TASK PROMPT =
Please retype each record exactly as it stands below.

Dataset entries
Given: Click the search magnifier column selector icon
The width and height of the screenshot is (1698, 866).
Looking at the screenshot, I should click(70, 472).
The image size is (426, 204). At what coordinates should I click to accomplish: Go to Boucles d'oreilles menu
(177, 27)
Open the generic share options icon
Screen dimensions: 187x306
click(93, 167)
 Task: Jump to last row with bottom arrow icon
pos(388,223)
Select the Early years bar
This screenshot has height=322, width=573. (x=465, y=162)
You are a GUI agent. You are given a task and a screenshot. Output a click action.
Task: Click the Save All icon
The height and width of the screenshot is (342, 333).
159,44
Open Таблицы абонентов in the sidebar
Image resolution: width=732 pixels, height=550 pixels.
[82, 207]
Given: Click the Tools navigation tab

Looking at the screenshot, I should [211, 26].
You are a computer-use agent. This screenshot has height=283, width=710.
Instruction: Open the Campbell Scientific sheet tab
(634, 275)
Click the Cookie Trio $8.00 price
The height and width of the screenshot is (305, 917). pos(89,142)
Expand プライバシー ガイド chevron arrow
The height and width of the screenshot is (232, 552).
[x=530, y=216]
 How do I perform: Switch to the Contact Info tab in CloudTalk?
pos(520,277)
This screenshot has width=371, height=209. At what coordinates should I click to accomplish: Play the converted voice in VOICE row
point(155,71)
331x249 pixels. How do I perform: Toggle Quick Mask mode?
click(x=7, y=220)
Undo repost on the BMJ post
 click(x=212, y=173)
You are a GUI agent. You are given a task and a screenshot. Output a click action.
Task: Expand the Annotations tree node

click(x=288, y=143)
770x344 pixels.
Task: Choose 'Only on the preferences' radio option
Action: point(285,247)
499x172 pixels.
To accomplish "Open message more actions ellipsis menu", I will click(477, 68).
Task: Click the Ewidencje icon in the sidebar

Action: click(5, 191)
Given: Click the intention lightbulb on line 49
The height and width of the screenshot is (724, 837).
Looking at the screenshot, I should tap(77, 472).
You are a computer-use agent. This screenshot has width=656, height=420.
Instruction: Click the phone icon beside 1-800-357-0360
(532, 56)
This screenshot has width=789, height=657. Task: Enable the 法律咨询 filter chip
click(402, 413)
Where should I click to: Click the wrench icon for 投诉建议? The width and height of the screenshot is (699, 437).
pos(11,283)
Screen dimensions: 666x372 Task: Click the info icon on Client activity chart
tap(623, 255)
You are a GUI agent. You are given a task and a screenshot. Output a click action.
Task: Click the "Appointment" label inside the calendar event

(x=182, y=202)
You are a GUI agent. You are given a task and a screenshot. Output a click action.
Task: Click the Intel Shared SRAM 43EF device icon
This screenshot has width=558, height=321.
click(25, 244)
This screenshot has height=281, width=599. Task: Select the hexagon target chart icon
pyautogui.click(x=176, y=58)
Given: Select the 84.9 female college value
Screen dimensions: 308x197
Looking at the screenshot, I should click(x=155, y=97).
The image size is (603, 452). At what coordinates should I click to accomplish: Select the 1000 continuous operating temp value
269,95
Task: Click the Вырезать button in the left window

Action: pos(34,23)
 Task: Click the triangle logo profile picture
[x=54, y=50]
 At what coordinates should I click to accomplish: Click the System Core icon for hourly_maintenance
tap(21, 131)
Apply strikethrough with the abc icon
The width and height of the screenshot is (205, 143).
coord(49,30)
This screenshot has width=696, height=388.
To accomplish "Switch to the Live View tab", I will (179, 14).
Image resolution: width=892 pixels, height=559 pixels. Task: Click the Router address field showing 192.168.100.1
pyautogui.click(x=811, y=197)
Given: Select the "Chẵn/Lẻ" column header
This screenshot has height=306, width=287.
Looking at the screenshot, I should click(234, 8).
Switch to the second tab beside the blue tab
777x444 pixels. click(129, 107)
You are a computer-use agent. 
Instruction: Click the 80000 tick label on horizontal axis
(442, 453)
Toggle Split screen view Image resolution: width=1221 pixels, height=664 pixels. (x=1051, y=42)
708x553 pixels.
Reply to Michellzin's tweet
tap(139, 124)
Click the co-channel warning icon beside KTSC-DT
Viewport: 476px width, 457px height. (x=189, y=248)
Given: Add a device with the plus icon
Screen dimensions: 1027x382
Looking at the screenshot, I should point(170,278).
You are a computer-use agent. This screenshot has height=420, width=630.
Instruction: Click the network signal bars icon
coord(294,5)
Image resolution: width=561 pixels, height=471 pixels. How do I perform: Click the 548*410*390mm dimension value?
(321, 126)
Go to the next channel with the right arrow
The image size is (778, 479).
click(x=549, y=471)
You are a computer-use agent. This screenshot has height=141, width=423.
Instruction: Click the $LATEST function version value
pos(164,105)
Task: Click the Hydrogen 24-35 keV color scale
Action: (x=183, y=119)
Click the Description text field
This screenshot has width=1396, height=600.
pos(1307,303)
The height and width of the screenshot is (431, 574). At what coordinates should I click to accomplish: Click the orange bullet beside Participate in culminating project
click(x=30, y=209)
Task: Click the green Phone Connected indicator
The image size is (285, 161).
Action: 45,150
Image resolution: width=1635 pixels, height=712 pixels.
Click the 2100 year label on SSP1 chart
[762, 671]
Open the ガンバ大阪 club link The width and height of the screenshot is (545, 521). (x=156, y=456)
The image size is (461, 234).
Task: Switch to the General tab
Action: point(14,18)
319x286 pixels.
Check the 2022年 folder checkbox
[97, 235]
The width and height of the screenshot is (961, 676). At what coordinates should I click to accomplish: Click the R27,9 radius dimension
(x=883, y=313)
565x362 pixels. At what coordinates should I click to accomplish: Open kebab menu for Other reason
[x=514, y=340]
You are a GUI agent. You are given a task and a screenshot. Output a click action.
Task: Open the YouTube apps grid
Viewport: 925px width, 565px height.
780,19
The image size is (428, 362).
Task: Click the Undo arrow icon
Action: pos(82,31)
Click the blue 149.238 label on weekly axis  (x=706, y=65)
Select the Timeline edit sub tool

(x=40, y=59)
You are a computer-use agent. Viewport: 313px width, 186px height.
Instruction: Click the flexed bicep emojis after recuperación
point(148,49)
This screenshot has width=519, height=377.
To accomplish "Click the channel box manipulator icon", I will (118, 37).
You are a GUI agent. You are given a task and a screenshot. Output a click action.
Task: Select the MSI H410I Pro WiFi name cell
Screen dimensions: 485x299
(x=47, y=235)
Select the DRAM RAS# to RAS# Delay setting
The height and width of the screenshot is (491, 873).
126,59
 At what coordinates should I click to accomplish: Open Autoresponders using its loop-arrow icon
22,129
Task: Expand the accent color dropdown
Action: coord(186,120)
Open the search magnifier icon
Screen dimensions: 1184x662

TASK OUTPUT =
Given: Click the search magnifier column selector icon
The width and height of the screenshot is (1698, 866).
Looking at the screenshot, I should click(70, 472).
The image size is (426, 204). At what coordinates should I click to accomplish: Go to Boucles d'oreilles menu
(177, 27)
Open the generic share options icon
Screen dimensions: 187x306
click(93, 167)
 Task: Jump to last row with bottom arrow icon
pos(388,223)
Select the Early years bar
This screenshot has height=322, width=573. (x=465, y=162)
You are a GUI agent. You are given a task and a screenshot. Output a click action.
Task: Click the Save All icon
The height and width of the screenshot is (342, 333).
159,44
Open Таблицы абонентов in the sidebar
Image resolution: width=732 pixels, height=550 pixels.
[82, 207]
Given: Click the Tools navigation tab

Looking at the screenshot, I should [211, 26].
You are a computer-use agent. This screenshot has height=283, width=710.
Instruction: Open the Campbell Scientific sheet tab
(634, 275)
Click the Cookie Trio $8.00 price
The height and width of the screenshot is (305, 917). pos(89,142)
Expand プライバシー ガイド chevron arrow
The height and width of the screenshot is (232, 552).
[x=530, y=216]
 How do I perform: Switch to the Contact Info tab in CloudTalk?
pos(520,277)
This screenshot has width=371, height=209. At what coordinates should I click to accomplish: Play the converted voice in VOICE row
point(155,71)
331x249 pixels. How do I perform: Toggle Quick Mask mode?
click(x=7, y=220)
Undo repost on the BMJ post
 click(x=212, y=173)
You are a GUI agent. You are given a task and a screenshot. Output a click action.
Task: Expand the Annotations tree node

click(x=288, y=143)
770x344 pixels.
Task: Choose 'Only on the preferences' radio option
Action: point(285,247)
499x172 pixels.
To accomplish "Open message more actions ellipsis menu", I will click(477, 68).
Task: Click the Ewidencje icon in the sidebar

Action: click(5, 191)
Given: Click the intention lightbulb on line 49
The height and width of the screenshot is (724, 837).
Looking at the screenshot, I should tap(77, 472).
You are a computer-use agent. This screenshot has width=656, height=420.
Instruction: Click the phone icon beside 1-800-357-0360
(532, 56)
This screenshot has width=789, height=657. Task: Enable the 法律咨询 filter chip
click(402, 413)
Where should I click to: Click the wrench icon for 投诉建议? The width and height of the screenshot is (699, 437).
pos(11,283)
Screen dimensions: 666x372 Task: Click the info icon on Client activity chart
tap(623, 255)
You are a GUI agent. You are given a task and a screenshot. Output a click action.
Task: Click the "Appointment" label inside the calendar event

(x=182, y=202)
You are a GUI agent. You are given a task and a screenshot. Output a click action.
Task: Click the Intel Shared SRAM 43EF device icon
This screenshot has width=558, height=321.
click(25, 244)
This screenshot has height=281, width=599. Task: Select the hexagon target chart icon
pyautogui.click(x=176, y=58)
Given: Select the 84.9 female college value
Screen dimensions: 308x197
Looking at the screenshot, I should click(x=155, y=97).
The image size is (603, 452). At what coordinates should I click to accomplish: Select the 1000 continuous operating temp value
269,95
Task: Click the Вырезать button in the left window

Action: pos(34,23)
 Task: Click the triangle logo profile picture
[x=54, y=50]
 At what coordinates should I click to accomplish: Click the System Core icon for hourly_maintenance
tap(21, 131)
Apply strikethrough with the abc icon
The width and height of the screenshot is (205, 143).
coord(49,30)
This screenshot has width=696, height=388.
To accomplish "Switch to the Live View tab", I will (179, 14).
Image resolution: width=892 pixels, height=559 pixels. Task: Click the Router address field showing 192.168.100.1
pyautogui.click(x=811, y=197)
Given: Select the "Chẵn/Lẻ" column header
This screenshot has height=306, width=287.
Looking at the screenshot, I should click(234, 8).
Switch to the second tab beside the blue tab
777x444 pixels. click(129, 107)
You are a computer-use agent. 
Instruction: Click the 80000 tick label on horizontal axis
(442, 453)
Toggle Split screen view Image resolution: width=1221 pixels, height=664 pixels. (x=1051, y=42)
708x553 pixels.
Reply to Michellzin's tweet
tap(139, 124)
Click the co-channel warning icon beside KTSC-DT
Viewport: 476px width, 457px height. (x=189, y=248)
Given: Add a device with the plus icon
Screen dimensions: 1027x382
Looking at the screenshot, I should point(170,278).
You are a computer-use agent. This screenshot has height=420, width=630.
Instruction: Click the network signal bars icon
coord(294,5)
Image resolution: width=561 pixels, height=471 pixels. How do I perform: Click the 548*410*390mm dimension value?
(321, 126)
Go to the next channel with the right arrow
The image size is (778, 479).
click(x=549, y=471)
You are a computer-use agent. This screenshot has height=141, width=423.
Instruction: Click the $LATEST function version value
pos(164,105)
Task: Click the Hydrogen 24-35 keV color scale
Action: (x=183, y=119)
Click the Description text field
This screenshot has width=1396, height=600.
pos(1307,303)
The height and width of the screenshot is (431, 574). At what coordinates should I click to accomplish: Click the orange bullet beside Participate in culminating project
click(x=30, y=209)
Task: Click the green Phone Connected indicator
The image size is (285, 161).
Action: 45,150
Image resolution: width=1635 pixels, height=712 pixels.
Click the 2100 year label on SSP1 chart
[762, 671]
Open the ガンバ大阪 club link The width and height of the screenshot is (545, 521). (x=156, y=456)
The image size is (461, 234).
Task: Switch to the General tab
Action: point(14,18)
319x286 pixels.
Check the 2022年 folder checkbox
[97, 235]
The width and height of the screenshot is (961, 676). At what coordinates should I click to accomplish: Click the R27,9 radius dimension
(x=883, y=313)
565x362 pixels. At what coordinates should I click to accomplish: Open kebab menu for Other reason
[x=514, y=340]
You are a GUI agent. You are given a task and a screenshot. Output a click action.
Task: Open the YouTube apps grid
Viewport: 925px width, 565px height.
780,19
The image size is (428, 362).
Task: Click the Undo arrow icon
Action: pos(82,31)
Click the blue 149.238 label on weekly axis  (x=706, y=65)
Select the Timeline edit sub tool

(x=40, y=59)
You are a computer-use agent. Viewport: 313px width, 186px height.
Instruction: Click the flexed bicep emojis after recuperación
point(148,49)
This screenshot has width=519, height=377.
To accomplish "Click the channel box manipulator icon", I will (118, 37).
You are a GUI agent. You are given a task and a screenshot. Output a click action.
Task: Select the MSI H410I Pro WiFi name cell
Screen dimensions: 485x299
(x=47, y=235)
Select the DRAM RAS# to RAS# Delay setting
The height and width of the screenshot is (491, 873).
126,59
 At what coordinates should I click to accomplish: Open Autoresponders using its loop-arrow icon
22,129
Task: Expand the accent color dropdown
Action: coord(186,120)
Open the search magnifier icon
Screen dimensions: 1184x662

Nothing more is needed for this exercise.